LOVELAND, CO — Any industry that grows at an average of 25% or more a year for a sustained period of 10 years should make those affected by that industry sit up and take notice. That is just what has happened to the radiant heating industry.

Since data was first collected in 1991, the volume of hydronic tubing sales in North America has not doubled, tripled, or even quadrupled — it has grown almost tenfold. The interesting thing is that this has not occurred due to a massive marketing budget or advertising spots during the Super Bowl. It has come about primarily by word of mouth.

Good news travels fast.

So what is this good news that attracts consumers to radiant heating? What makes them abandon the tried and true for the seemingly new and exotic?

The truth is, it’s the promise of a more comfortable heating system. And it is the radiant floor heating concept that has been driving this new market. Visions of warm, cozy wood or tile floors on a cold winter’s day make homeowners hungry for more information. Truck mechanics see themselves rolling around on their creepers without the chill of cold concrete seeping into their bones. Business owners equate warm floors with physical comfort that will make their employees more productive.

Of course, radiant heating isn’t anything new. As almost everyone knows who has done any reading on the subject, radiant floors can be traced back to the ancient Romans and their hypocaust systems. If you want to get technical about it, you could say the early caveman used radiant heat when he found that rocks heated by the sun during the day continued to give off radiant heat long after the sun went down.

What is relatively new is the use of plastic pipe, modern controls, and well-insulated buildings. This combination brought an age-old concept to a modern world where it was reborn as the most comfortable heat distribution system available.

Having said all that, radiant heating is not the be-all and end-all heating system. It is simply a very good way of distributing heat to a space. With the tight construction practices in today’s buildings and the desire to maintain a constant environment, air still plays a big role in maintaining comfort.

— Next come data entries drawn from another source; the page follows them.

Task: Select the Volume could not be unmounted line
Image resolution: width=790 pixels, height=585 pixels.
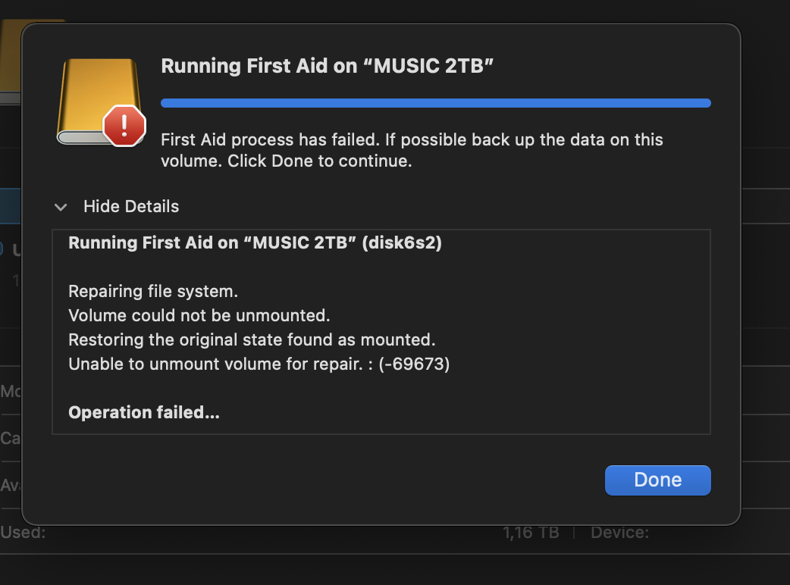Action: (199, 315)
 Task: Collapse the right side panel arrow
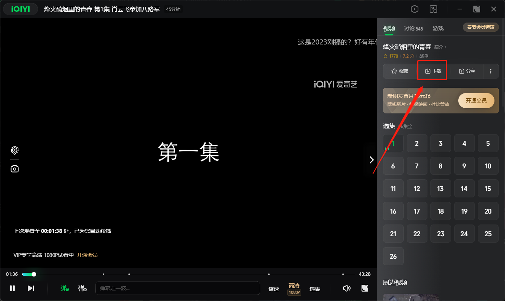pyautogui.click(x=372, y=160)
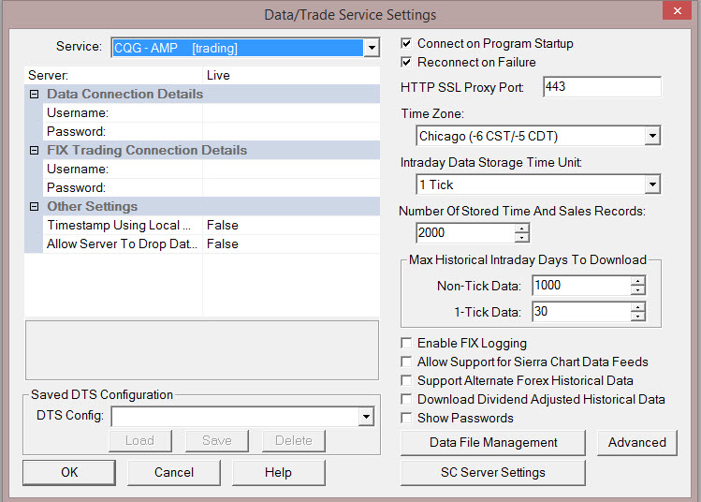Image resolution: width=701 pixels, height=502 pixels.
Task: Check Download Dividend Adjusted Historical Data
Action: pyautogui.click(x=406, y=400)
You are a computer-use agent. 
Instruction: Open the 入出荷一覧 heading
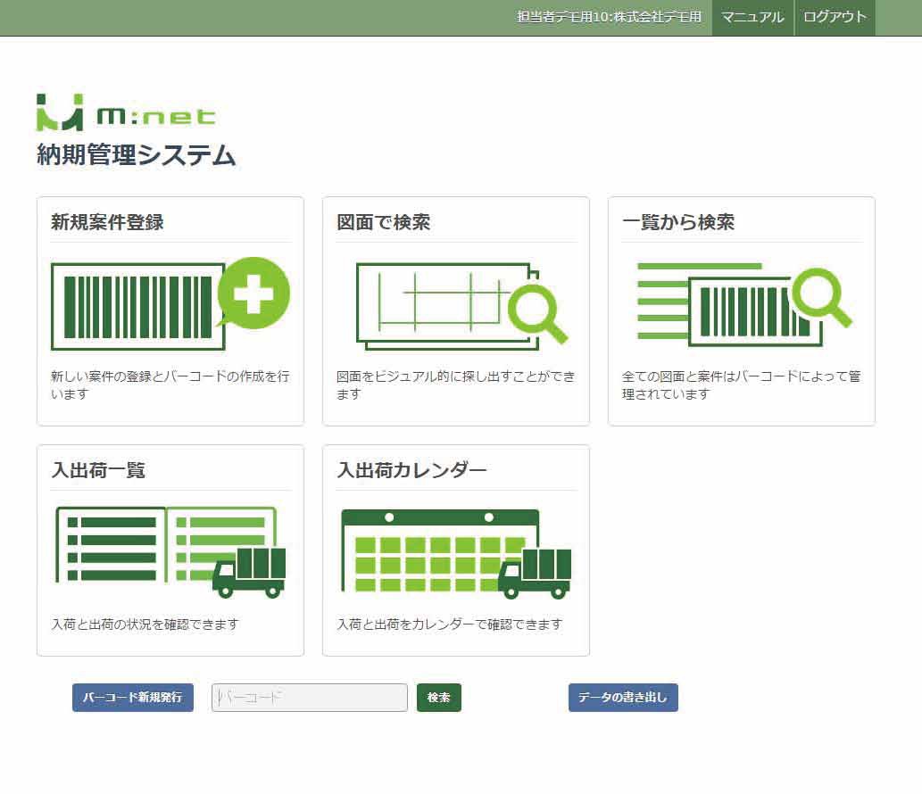98,470
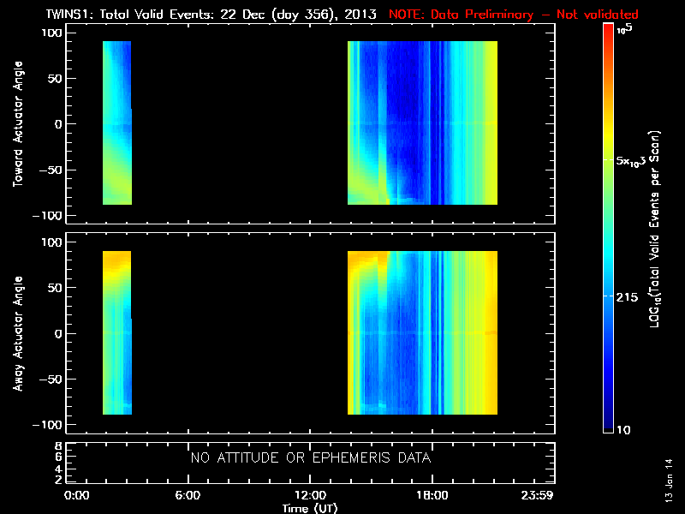Select the 12:00 time tick label
Screen dimensions: 685x514
(310, 496)
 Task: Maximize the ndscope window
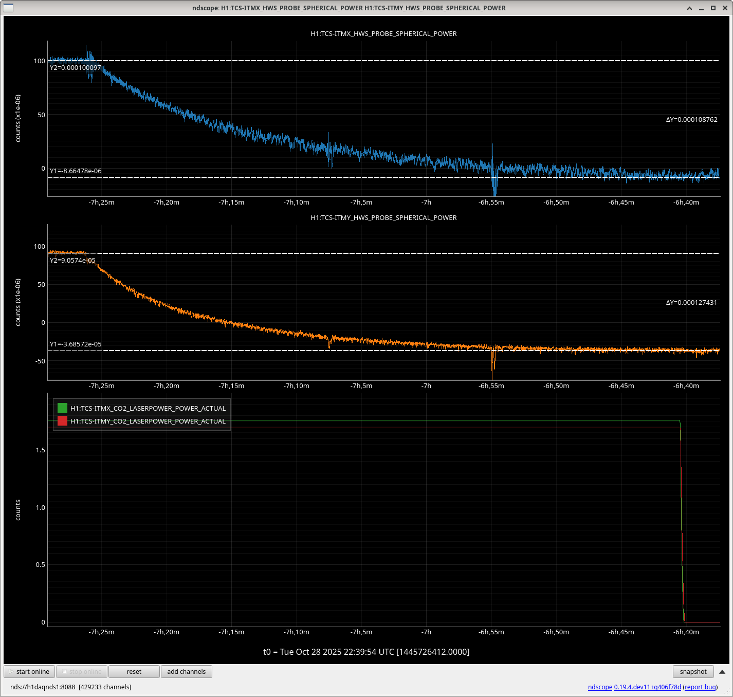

Radiant heating proponents have a tendency to feel that they have the complete solution to comfort, but the reality is, it takes all the disciplines to make an environment truly comfortable. The “comfort contractor” should have his/her quiver full of all the available options.


The Radiant Panel Association (RPA) was formed in 1994 as a nonprofit trade organization dedicated to the education and promotion of radiant panel heating. “Radiant panels” is a term coined by the engineering community in the 1940s for any surface designed to heat a space where more than 50% of the heat transfer is by radiation.

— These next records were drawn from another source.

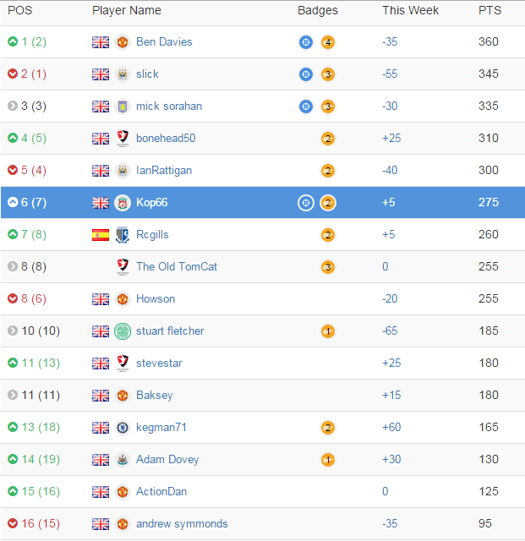Click the orange 4 badge for Ben Davies
The height and width of the screenshot is (541, 525).
pos(327,42)
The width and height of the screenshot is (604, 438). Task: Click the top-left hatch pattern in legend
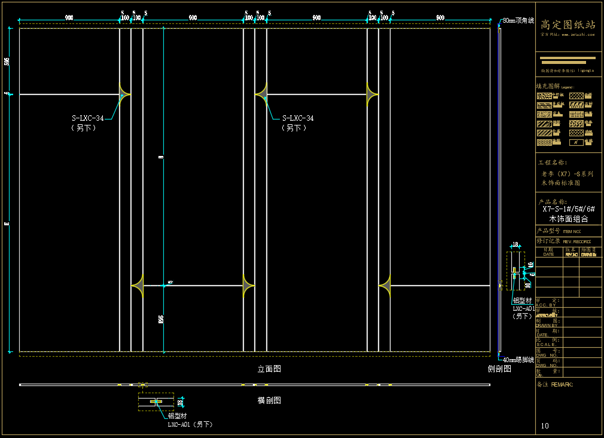tap(544, 96)
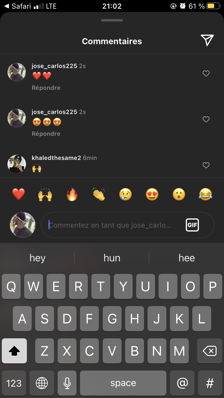Image resolution: width=224 pixels, height=398 pixels.
Task: Toggle the keyboard shift key
Action: pyautogui.click(x=14, y=351)
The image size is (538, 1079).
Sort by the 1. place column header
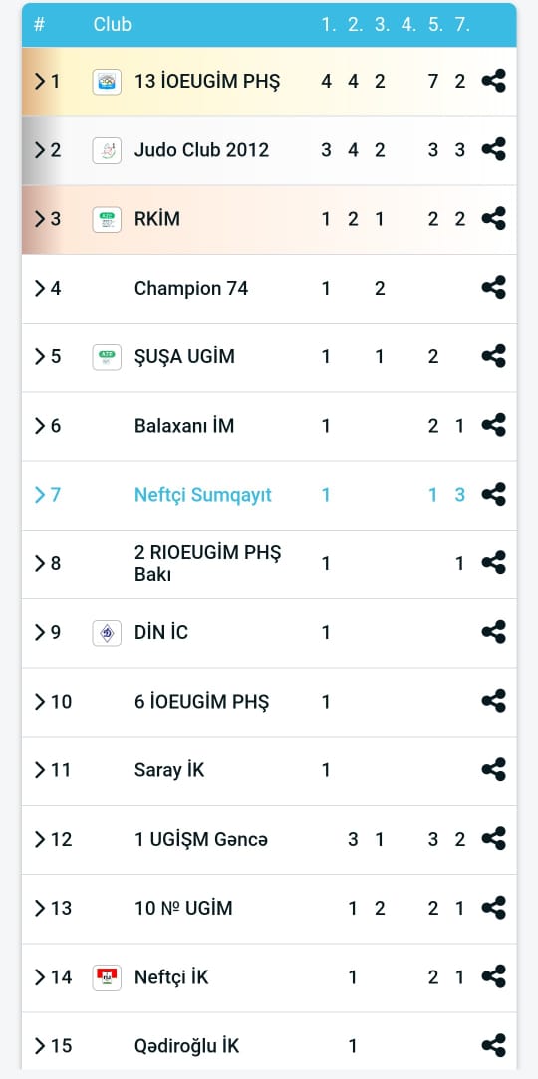click(327, 24)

This could be a wall radiator, heated floors, warmed ceilings, or other surfaces. Hot water, electricity, or even warm air can be used to carry the heat to the panel; it really doesn’t matter. The focus is the surface that transfers the heat to the space. Currently, radiant panels heated with hot water are the most prevalent, followed by panels with electric heating elements.

The RPA membership is made up of contractors, wholesalers, sales reps, and manufacturers with an interest in radiant panel heating. Some are wholly involved with radiant, while others have found radiant heating to be a lucrative niche in a larger market.

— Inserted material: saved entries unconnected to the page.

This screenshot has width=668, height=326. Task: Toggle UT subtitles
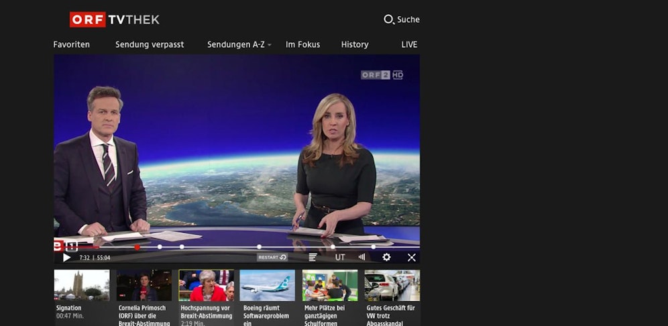[340, 258]
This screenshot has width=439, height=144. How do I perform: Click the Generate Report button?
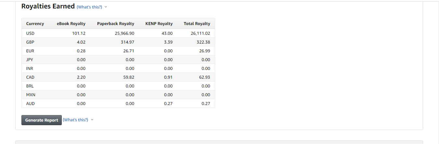click(x=42, y=120)
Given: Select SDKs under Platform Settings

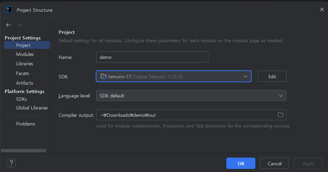Looking at the screenshot, I should coord(21,99).
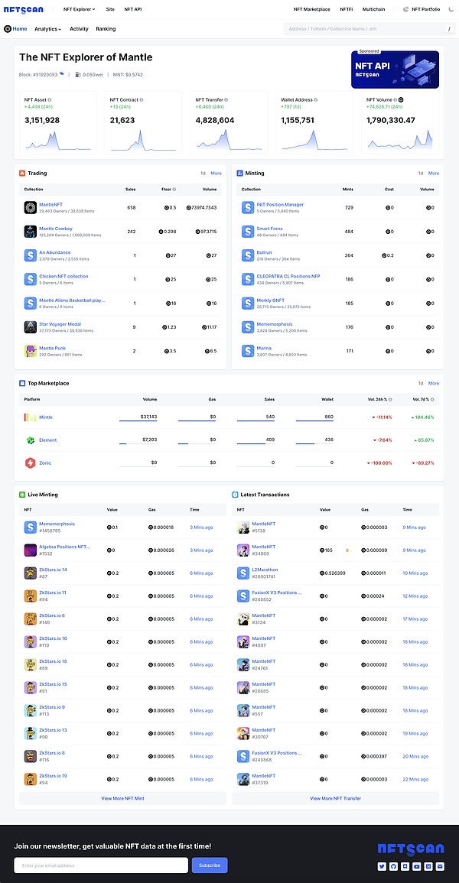Open NFT Marketplace from top menu
The height and width of the screenshot is (883, 459).
(311, 9)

Many RPA contractor members are HVAC shops that use radiant to deal with formerly difficult-to-heat basements, truck garages and hangars, day care centers, and other applications (including custom homes where their clients demand radiant). They can offer the full package: radiant heating, air conditioning, humidity control, and ventilation.

Several state-of-the-art RPA schools are offered at locations across the country throughout the year, as well as at the association’s annual convention. Members receive discounts at these events as well as on books from the RPA bookstore.

Any contractor or supplier interested in taking advantage of this burgeoning radiant field would find RPA’s educational benefits alone well worth the cost of membership. The organization also provides marketing materials, Internet pull-through, standard guidelines, technical assistance, certification, insurance programs, and more.

Drake is the executive director of RPA. The association’s 2003 convention and REX (Radiant Expo) will be held in Sacramento, CA, May 7-10, 2003. For more information, visit (website) or call 800-660-7187.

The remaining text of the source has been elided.